People come to adopt from different places. . . for many, infertility is a part of their journey, desperation, heartbreak, loss, a calling. . . For us, we struggled with disappointment with not getting pregnant again after our first daughter. But, I can honestly say that we were not desperate. Disappointed is a better word to describe where we were 4 years ago. But, I was ready to pursue my music, and we were "about" ready to take the next step in our personal and professional lives. . . and just were thankful for the wonderful child God had already given us. For us, adoption was not "our only hope" to fill a void in our family and hearts with a child. It was not about us doing something to meet "our" need. It was our response to God's call on our family. Although, many people come to adopt a child from different "emotional and personal" places. . . and one "place" is not better than another as long as homeless children and loving families are brought together. . . our story is one of submitting to God, hearing His voice, and responding in faith. And, now that our Mei Li is here. . . we find that our family is "greatly blessed" by her being one of us. We are all the better for her presence in our lives and family. We say our "thanks" every single day for her. And, we can not imagine our family without her! And, that's just the truth! :)

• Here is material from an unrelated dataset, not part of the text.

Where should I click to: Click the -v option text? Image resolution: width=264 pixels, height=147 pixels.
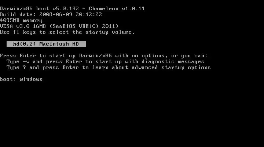[x=26, y=62]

Many people believe that the only people who adopt are the wealthy. And, I can attest that that assumption is not true. We are a very middle class family that clips coupons and cuts corners to get the bills paid each month. But, adoption, (unfortunately), is a costly process. It is . . . and that is the frustrating truth. My hope is that "the cost" of the adoption process will be brought down to make adoption more accessible to loving families in the future. People with more resources may find the adoption process easier, in that the financial burden of it is not an issue. But, many people of varying financial means find ways to make it happen. And, I say that to encourage those who may think adoption is impossible due to its cost. It frustrates me when uninformed people ask "how much did your child cost?" Although, I understand that they mean no harm and are "really" asking how much the process costs. But, the process. . . and every person involved in the process of bringing a child together with his/her family has to be paid for the job they do. So, what does it cost?? A ballpark figure for the cost of an international adoption starts around 20-25K. It goes up from there depending on the country and how many international trips you are required to make to complete the adoption process. To put that figure in terms most of us can really wrap our brains around. . . it is about the same financial investment as when you purchase a new car. NOT to say that "a car" and a living, breathing child are anywhere near the same in value. And, the beauty of investing in the life of a child. . . is that "many" lives are forever changed (including yours :), and a "child" never depreciates in value! :)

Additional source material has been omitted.